The US dollar experienced a significant sell-off on Monday, falling more than 1% after the new US administration announced a “universal tariff plan”. Investors are wondering whether this could signal the start of a trend similar to 2017, when the dollar fell consistently during President Trump’s first year in office.
However, Bank of America (BofA) analysts believe that there are not enough reasons to declare the beginning of a downward trend in the US dollar.
The market’s immediate reaction sent the DXY index, which measures the dollar against a basket of other major currencies, falling to 108. This level is considered a short-term equilibrium for the dollar, especially after the Federal Open Market Committee’s aggressive stance. (FOMC) in December 2024.
The FOMC’s decision was described as “unabashedly hawkish contraction” in a BofA report dated December 18, 2024.
Looking ahead, the US dollar could strengthen again ahead of the December jobs report this Friday.

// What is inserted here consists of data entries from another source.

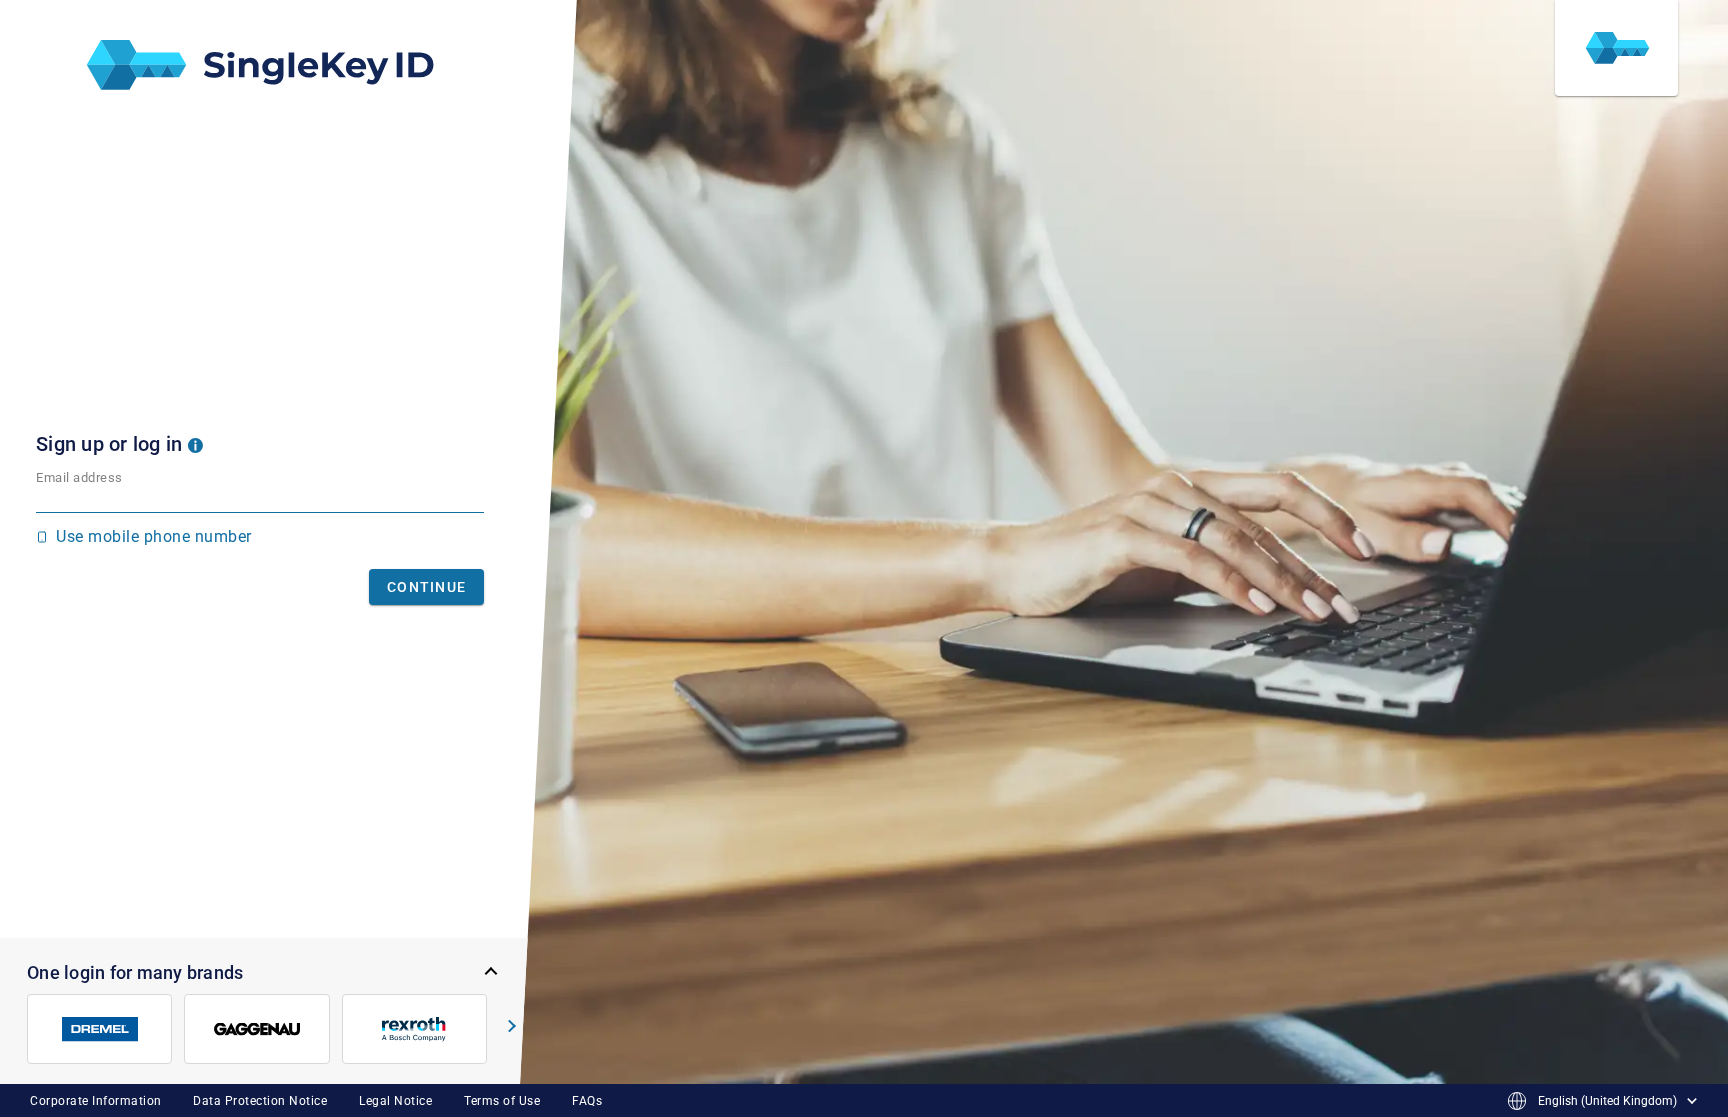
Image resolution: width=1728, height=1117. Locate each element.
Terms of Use (502, 1101)
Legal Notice (395, 1101)
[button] (195, 444)
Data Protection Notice (260, 1101)
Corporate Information (96, 1101)
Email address (79, 477)
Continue (426, 587)
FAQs (587, 1101)
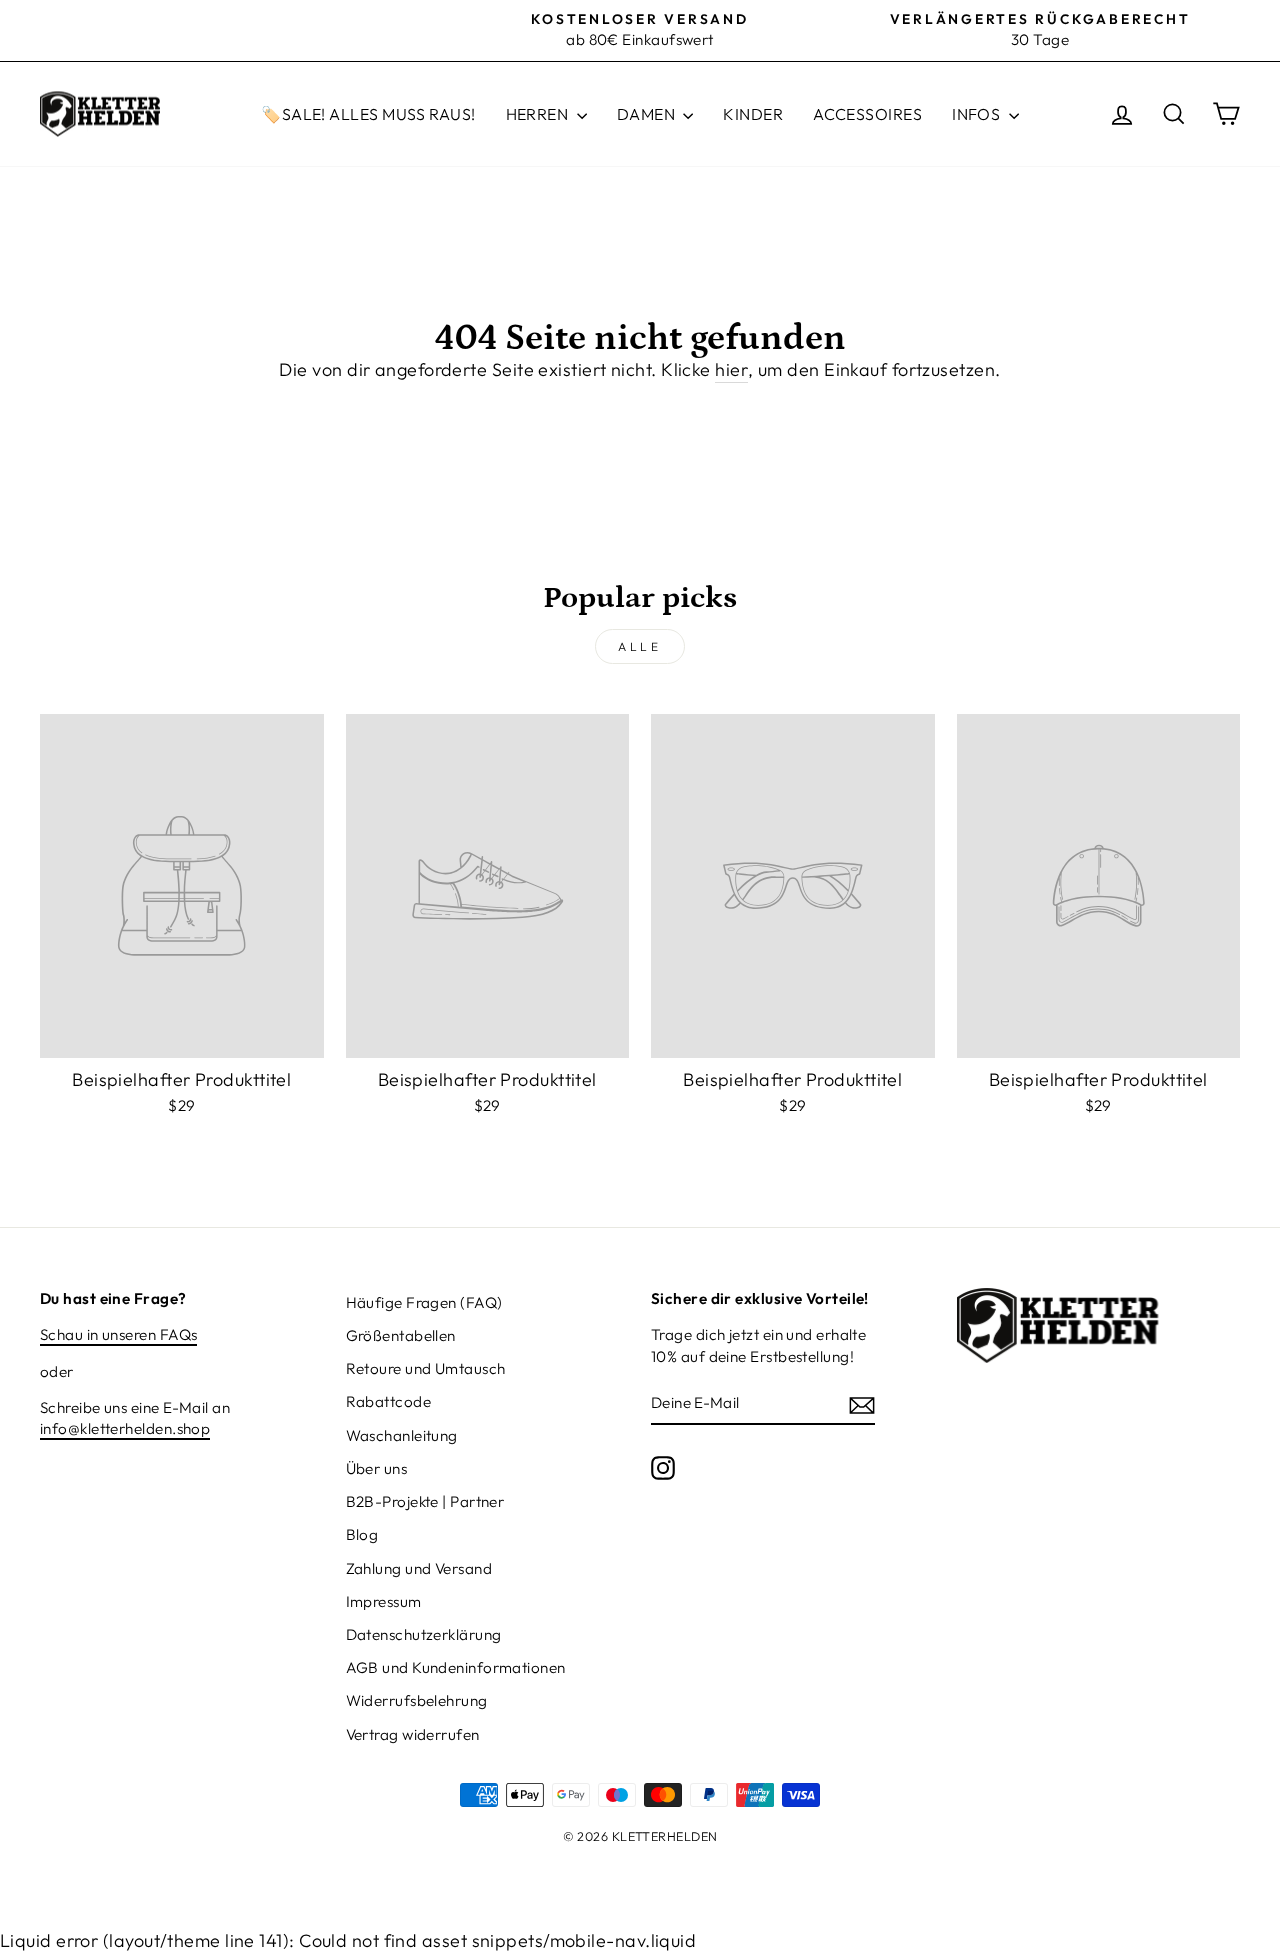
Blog (362, 1534)
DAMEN (648, 114)
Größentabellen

BofA’s January 6, 2025 Labor Market Watch report suggests that a strong labor market could lead to a repricing of expectations for any Federal Reserve rate cuts in 2025.
Investors and market participants are now ready to focus on the upcoming labor market data to determine the future direction. It is expected that a strong jobs report could counter immediate bearish sentiment and support the value of the dollar in the near term.
To sum it up, while the recent sell-off has raised questions about the dollar’s trajectory, BofA says one day’s move is not indicative of a long-term trend.